Sample Size Calculation:

The initial target sample size of 103 patients was calculated to detect a hazard ratio (HR) of 3.0 in extravesical recurrence-free survival (RFS) between ctDNA-positive and ctDNA-negative groups at postoperative month 1 (T1), assuming a 24-month extravesical recurrence rate of 30% (derived from the POUT trial's 29% 3-year recurrence in the chemotherapy arm, adjusted upward for UTUC-specific risk and contemporary immunotherapy use based on CheckMate 274 subgroup data), with 80% power at a two-sided α=0.05 using a Cox proportional hazards model, and accounting for a 12% dropout rate. Following a pre-specified interim analysis of the first 51 patients with sufficient follow-up, we observed 15 extravesical recurrences with a projected 24-month rate of 49% based on early Kaplan-Meier trajectory, and an unexpectedly strong association between T1 ctDNA positivity and recurrence (HR 8.7, P<0.001).

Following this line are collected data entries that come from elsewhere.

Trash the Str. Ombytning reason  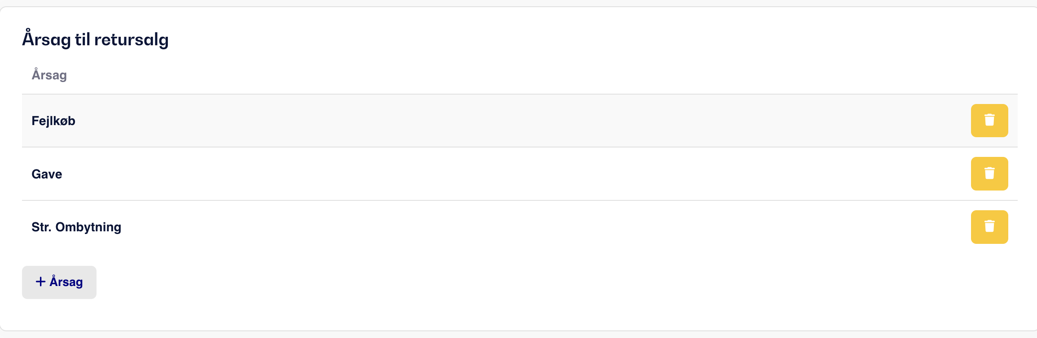(989, 227)
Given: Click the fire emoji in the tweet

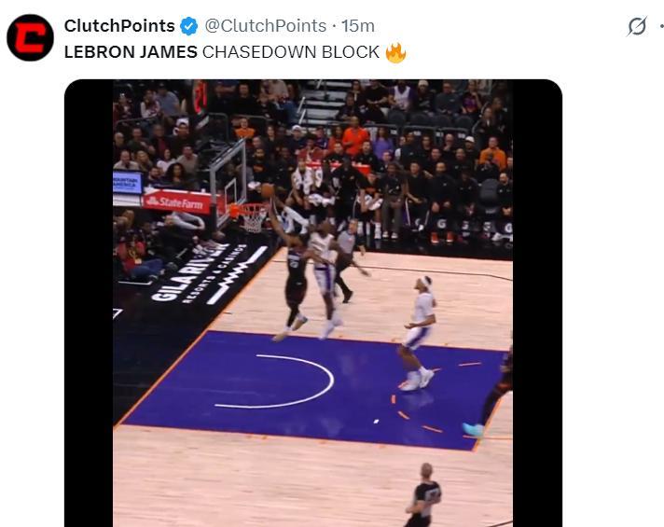Looking at the screenshot, I should tap(395, 52).
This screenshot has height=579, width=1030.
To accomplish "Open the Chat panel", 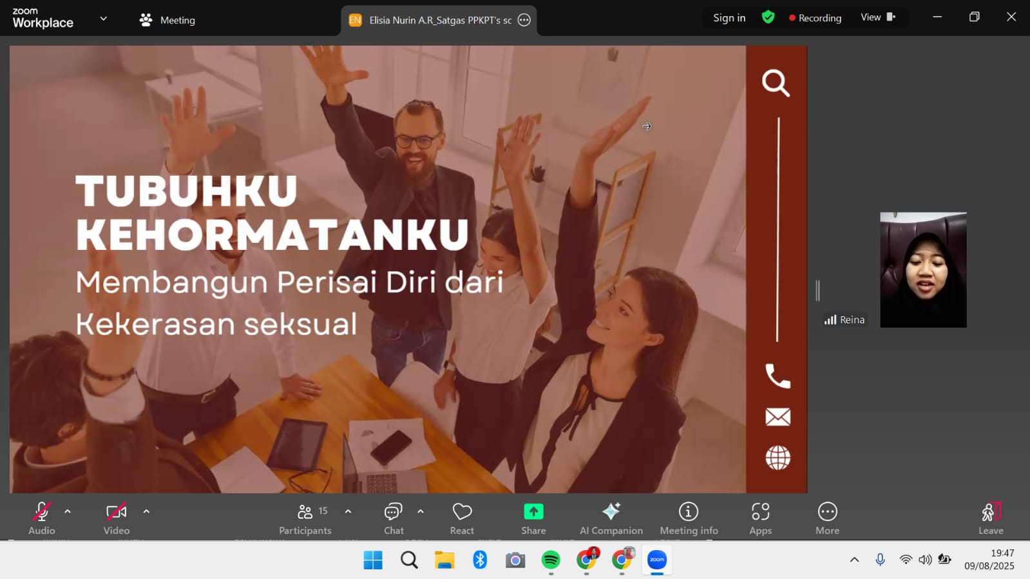I will pos(394,518).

Given the substantially higher event rate and effect size than initially projected, the Data and Safety Monitoring Board (DSMB) approved a reduction in the target sample size to 84 patients while maintaining ≥80% statistical power for the primary endpoint. Final enrollment reached 84 patients, and post-hoc power analysis using the observed effect size (HR=8.7) and event rate (29 extravesical recurrences in 84 patients) confirmed >98.7% power for the primary analysis of T1 ctDNA-stratified extravesical RFS.